Saved entries
┌────────

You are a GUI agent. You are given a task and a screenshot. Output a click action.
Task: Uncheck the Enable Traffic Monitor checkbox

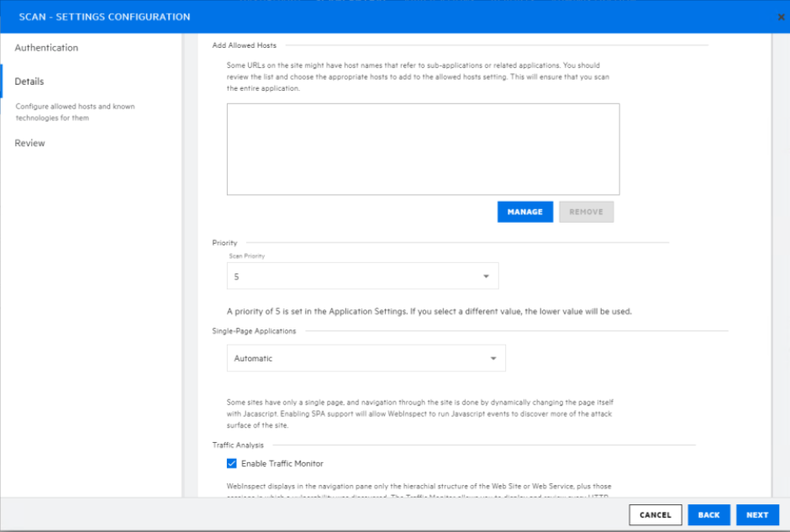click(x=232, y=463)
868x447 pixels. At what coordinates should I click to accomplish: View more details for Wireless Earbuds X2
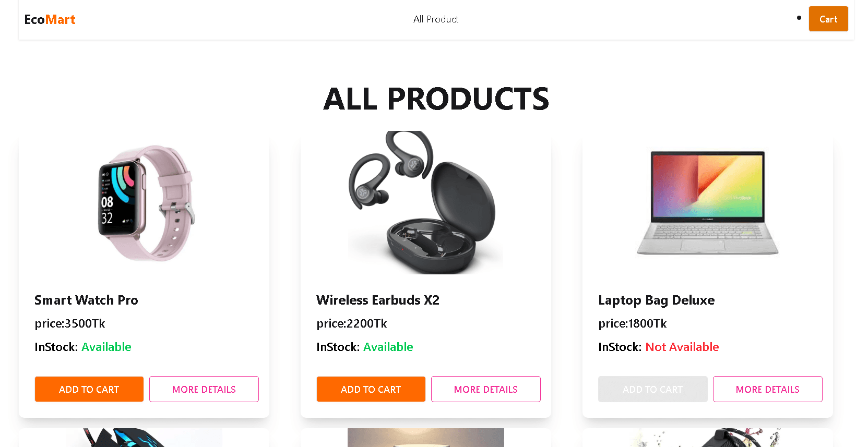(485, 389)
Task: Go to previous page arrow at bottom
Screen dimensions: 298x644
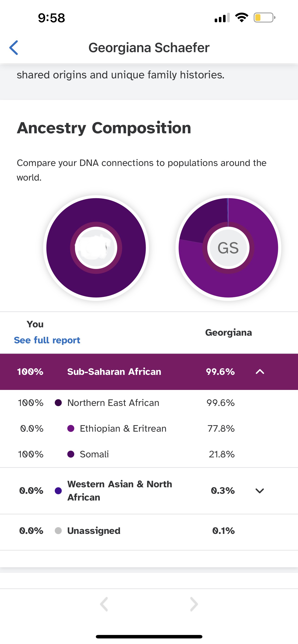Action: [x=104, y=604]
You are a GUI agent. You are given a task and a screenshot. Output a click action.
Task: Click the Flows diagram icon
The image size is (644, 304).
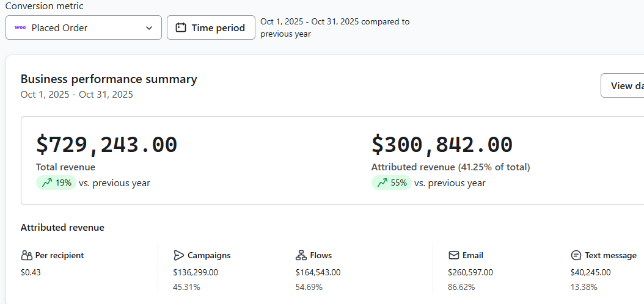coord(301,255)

└────────

## Brief
The answer must be an exact copy of the lines from the one containing "868x447 pixels. At" through the last line of the records, and nothing else. Pictures do not belong in it.

## Solution to this task
868x447 pixels. At what coordinates should I click to accomplish: View more details for Wireless Earbuds X2
(485, 389)
Task: Go to previous page arrow at bottom
Screen dimensions: 298x644
Action: [x=104, y=604]
You are a GUI agent. You are given a task and a screenshot. Output a click action.
Task: Click the Flows diagram icon
The image size is (644, 304).
coord(301,255)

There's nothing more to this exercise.